CUT TO EXT. SOUTH PARK GRAVEYARD - NIGHT
As the full moon shines brightly in the eastern sky, rain threatens from the opposite side. Fog chokes the land and seems to glow silver from within. Despite the oppressive atmosphere, STAN makes his way through the stone slab dotted landscape. He stops at his destination and pulls out his book.

STAN:
*hushed*
Right. Let's do this.

He opens the book and begins reading.

STAN:
*reading*
"Thank you for purchasing 'The Black Art of Resurrection For Dummies'. Please note that failure to follow our exact instructions will result in either nothing happening or annihilation of your entire town by zombies."
*shocked*
Jesus tap dancing Christ!
*determined*
I can't pussy out now!

He flips through the pages.

STAN:
*hushed*
Where is it?
*muttering*
Toads? No. Old eighties sitcom? No.
*pauses*
Milli Vanilli?
*disgusted*
No way, dude!
*confused*
Penile resurrection?
*excited*
Here it is!
*reading*
"Stand before the grave of the one you wish to see again. Hold one hand above your head, close this book loudly, and proclaim aloud 'Spirits from above! Allow me to see the one beneath the stone!'"

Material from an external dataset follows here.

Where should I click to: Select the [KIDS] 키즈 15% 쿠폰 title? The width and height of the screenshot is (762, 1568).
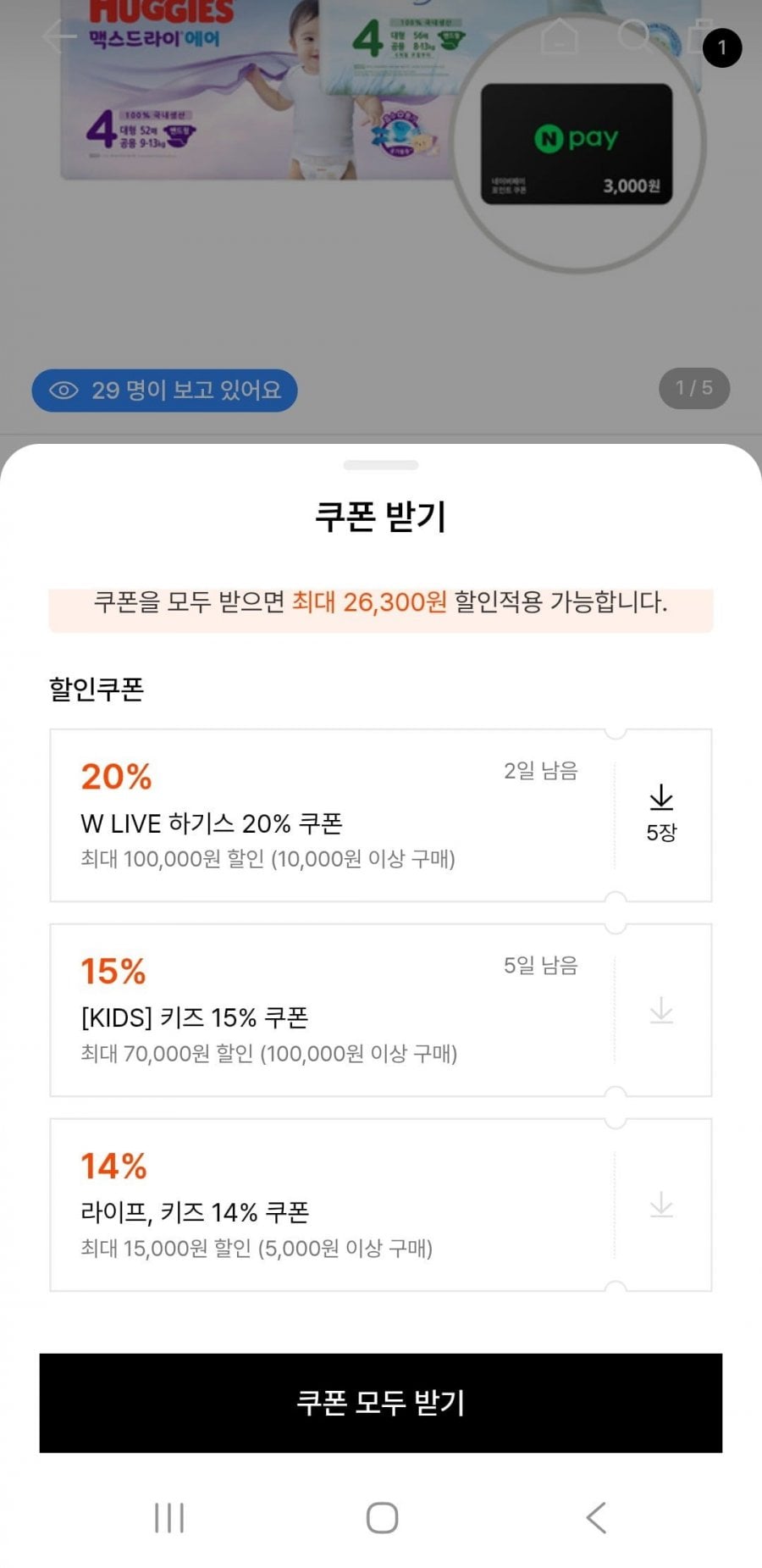pos(195,1017)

He smirks directly into the CAMERA.

STAN:
*cont'd*
Huh. That sounds almost TOO easy.

He takes a deep breath before raising his free hand above his head and loudly closing the book with his other.

STAN:
*shouts*
Spirits from above! Allow me to see the one beneath the stone!

He holds his pose for a moment before blinking and returning his arm to his side. He looks around before angrily tossing the book away.

STAN:
*pissed*
God dammit! I should've realized it was too good to be true.

STAN'S VOICE:
*off screen*
Actually, dude, it helps if you make sure you're at the right grave.

In a moment of panic, STAN looks down at the gravestone to discover that there is neither epitaph nor silver spatula. The scene cuts to a close up of half of STAN's fear filled face. Behind him, a dirty and rotting version of himself finishes pulling himself out of the ground. He wipes dirt off his jacket.

STAN'S VOICE (DEAD STAN):
Jesus Christ!

STAN turns around to regard this other him.

STAN:
*stammers*
Who-

DEAD STAN:
*grins psychotically*
Hello me! Meet the real me and my misfit's way of life!

STAN:
*confused*
What?

DEAD STAN:
*sighs*
Really, dude? You don't recognize yourself when you see you?

STAN:
But that's-

DEAD STAN:
*smirks*
-impossible, right? Oh, no. This is very real, dude.

STAN:
I- I don't understand.

DEAD STAN:
You don't need to. I've waited awhile for something like this to happen. Being a wandering spirit pisses me off and I can't get my body back until someone living wills it to "life".

STAN takes a step back.

DEAD STAN:
*cont'd*
Also, I'm kinda hungry.

STAN:
Very funny, Kyle. You can stop it now.

DEAD STAN:
*raises an eyebrow*
Totally not Kyle, dude. Like you, I'm Stan Marsh.

STAN:
*falters*
Kuh-c'mon, Kenny. Joke's over.

DEAD STAN:
Heh. Unlike you, I'm the real Stan Marsh. You...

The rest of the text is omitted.